[TASK DETAILS]
I would like every record printed again, exactly as shown.

(Stored items)
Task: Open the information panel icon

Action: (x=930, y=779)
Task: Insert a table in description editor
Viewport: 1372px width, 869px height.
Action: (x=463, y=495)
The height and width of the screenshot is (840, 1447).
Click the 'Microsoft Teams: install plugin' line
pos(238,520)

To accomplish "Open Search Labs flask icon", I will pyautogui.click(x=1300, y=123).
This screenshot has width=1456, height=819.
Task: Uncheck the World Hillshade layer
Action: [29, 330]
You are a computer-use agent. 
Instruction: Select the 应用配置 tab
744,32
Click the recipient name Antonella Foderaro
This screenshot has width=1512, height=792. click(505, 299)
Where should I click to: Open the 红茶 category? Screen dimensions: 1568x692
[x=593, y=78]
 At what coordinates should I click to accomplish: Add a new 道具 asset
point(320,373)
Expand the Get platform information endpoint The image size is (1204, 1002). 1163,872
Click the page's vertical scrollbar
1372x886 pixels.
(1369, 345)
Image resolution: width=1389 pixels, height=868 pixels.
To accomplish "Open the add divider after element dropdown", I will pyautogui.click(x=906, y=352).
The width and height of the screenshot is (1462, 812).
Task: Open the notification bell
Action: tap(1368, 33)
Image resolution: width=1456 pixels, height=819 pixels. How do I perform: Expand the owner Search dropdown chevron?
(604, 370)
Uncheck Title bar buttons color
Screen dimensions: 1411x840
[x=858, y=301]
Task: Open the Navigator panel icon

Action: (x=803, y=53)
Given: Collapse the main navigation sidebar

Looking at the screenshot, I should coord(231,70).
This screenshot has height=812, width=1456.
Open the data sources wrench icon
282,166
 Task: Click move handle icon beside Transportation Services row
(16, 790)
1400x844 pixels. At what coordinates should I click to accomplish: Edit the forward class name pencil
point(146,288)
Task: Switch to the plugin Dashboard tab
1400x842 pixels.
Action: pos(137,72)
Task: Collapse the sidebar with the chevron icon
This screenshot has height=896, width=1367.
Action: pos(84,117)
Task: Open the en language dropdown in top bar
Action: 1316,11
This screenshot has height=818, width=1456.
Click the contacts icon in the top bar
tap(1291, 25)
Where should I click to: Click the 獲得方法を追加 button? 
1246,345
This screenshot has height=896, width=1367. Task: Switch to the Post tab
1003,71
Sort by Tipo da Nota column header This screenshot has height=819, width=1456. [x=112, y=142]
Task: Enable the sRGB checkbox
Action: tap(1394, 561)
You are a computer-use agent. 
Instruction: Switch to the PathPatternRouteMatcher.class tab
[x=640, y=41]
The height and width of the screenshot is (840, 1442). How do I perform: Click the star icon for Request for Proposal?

[SOLUTION]
Task: Open the information panel icon

Action: (x=930, y=779)
Task: Insert a table in description editor
Viewport: 1372px width, 869px height.
Action: (x=463, y=495)
The height and width of the screenshot is (840, 1447).
Click the 'Microsoft Teams: install plugin' line
pos(238,520)

To accomplish "Open Search Labs flask icon", I will pyautogui.click(x=1300, y=123).
This screenshot has width=1456, height=819.
Task: Uncheck the World Hillshade layer
Action: [29, 330]
You are a computer-use agent. 
Instruction: Select the 应用配置 tab
744,32
Click the recipient name Antonella Foderaro
This screenshot has width=1512, height=792. click(505, 299)
Where should I click to: Open the 红茶 category? Screen dimensions: 1568x692
[x=593, y=78]
 At what coordinates should I click to accomplish: Add a new 道具 asset
point(320,373)
Expand the Get platform information endpoint The image size is (1204, 1002). 1163,872
Click the page's vertical scrollbar
1372x886 pixels.
(1369, 345)
Image resolution: width=1389 pixels, height=868 pixels.
To accomplish "Open the add divider after element dropdown", I will pyautogui.click(x=906, y=352).
The width and height of the screenshot is (1462, 812).
Task: Open the notification bell
Action: tap(1368, 33)
Image resolution: width=1456 pixels, height=819 pixels. How do I perform: Expand the owner Search dropdown chevron?
(604, 370)
Uncheck Title bar buttons color
Screen dimensions: 1411x840
[x=858, y=301]
Task: Open the Navigator panel icon

Action: (x=803, y=53)
Given: Collapse the main navigation sidebar

Looking at the screenshot, I should coord(231,70).
This screenshot has height=812, width=1456.
Open the data sources wrench icon
282,166
 Task: Click move handle icon beside Transportation Services row
(16, 790)
1400x844 pixels. At what coordinates should I click to accomplish: Edit the forward class name pencil
point(146,288)
Task: Switch to the plugin Dashboard tab
1400x842 pixels.
Action: pos(137,72)
Task: Collapse the sidebar with the chevron icon
This screenshot has height=896, width=1367.
Action: pos(84,117)
Task: Open the en language dropdown in top bar
Action: 1316,11
This screenshot has height=818, width=1456.
Click the contacts icon in the top bar
tap(1291, 25)
Where should I click to: Click the 獲得方法を追加 button? 
1246,345
This screenshot has height=896, width=1367. Task: Switch to the Post tab
1003,71
Sort by Tipo da Nota column header This screenshot has height=819, width=1456. [x=112, y=142]
Task: Enable the sRGB checkbox
Action: tap(1394, 561)
You are a computer-use agent. 
Instruction: Switch to the PathPatternRouteMatcher.class tab
[x=640, y=41]
The height and width of the screenshot is (840, 1442). How do I perform: Click the star icon for Request for Proposal?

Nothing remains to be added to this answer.